The years kept passing, rulers kept changing but Barabati handled them all. They ravaged, shattered and tore through the fort either trying to get in or trying to keep the attackers out. Now the walls remain silent and a remnant of the golden era and men gone by.
The Archaeological Survey of India has managed to find statues, instruments, weapons, tools, and antiquities during their work at the Barabati Fort.
The team found idols of Lord Surya, Lord Ganesha, dancing figures among the excavations. Archaeologists also discovered weapons such as lead bullets, iron cannon balls, arrowheads. They also found a silver coin minted at the factory of Mughal ruler Shahjahan.
A major discovery was the possibility of ruins of a temple belonging to Lord Purusottama was found at the fort.
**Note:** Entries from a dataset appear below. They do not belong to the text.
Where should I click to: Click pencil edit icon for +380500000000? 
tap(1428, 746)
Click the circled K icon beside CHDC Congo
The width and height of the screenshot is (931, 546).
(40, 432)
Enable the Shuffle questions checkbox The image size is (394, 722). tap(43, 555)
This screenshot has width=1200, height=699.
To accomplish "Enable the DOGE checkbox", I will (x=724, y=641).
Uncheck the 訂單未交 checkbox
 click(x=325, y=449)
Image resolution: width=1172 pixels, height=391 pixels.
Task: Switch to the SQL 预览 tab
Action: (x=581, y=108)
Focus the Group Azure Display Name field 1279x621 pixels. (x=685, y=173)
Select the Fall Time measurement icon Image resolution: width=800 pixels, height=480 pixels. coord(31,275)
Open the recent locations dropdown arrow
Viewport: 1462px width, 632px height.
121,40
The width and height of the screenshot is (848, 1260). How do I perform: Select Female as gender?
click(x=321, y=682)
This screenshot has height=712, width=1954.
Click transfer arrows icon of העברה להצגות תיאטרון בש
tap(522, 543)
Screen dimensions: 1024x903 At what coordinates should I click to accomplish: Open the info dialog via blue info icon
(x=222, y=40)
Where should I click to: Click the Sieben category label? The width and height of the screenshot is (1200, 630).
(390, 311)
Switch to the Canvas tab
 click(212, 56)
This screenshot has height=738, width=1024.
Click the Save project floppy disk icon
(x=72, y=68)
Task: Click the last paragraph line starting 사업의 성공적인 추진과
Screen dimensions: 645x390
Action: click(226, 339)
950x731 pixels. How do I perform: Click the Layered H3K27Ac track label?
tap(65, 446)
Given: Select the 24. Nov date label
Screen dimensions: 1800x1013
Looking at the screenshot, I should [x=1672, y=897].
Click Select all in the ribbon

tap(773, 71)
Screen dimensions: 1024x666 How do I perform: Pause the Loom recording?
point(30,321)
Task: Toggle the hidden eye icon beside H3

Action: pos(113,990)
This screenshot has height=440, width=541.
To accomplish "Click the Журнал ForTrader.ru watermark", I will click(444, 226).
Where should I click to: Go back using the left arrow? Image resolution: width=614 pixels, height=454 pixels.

Considered to be built by the same Ganga dynasty, it was assumed that Tughlaq destroyed the temple during his invasion of Cuttack.
Hindu forts and palaces often had a grand shrine during the old days and the archaeologists stumbled upon pillars, moldings, and carvings that reiterate that idea.
Barabati stands still today, near its namesake stadium and watching over the city. Excavation work continues even to present day. Historians and archaeologists want to understand what went on and help bring Barabati Fort back to its former glory.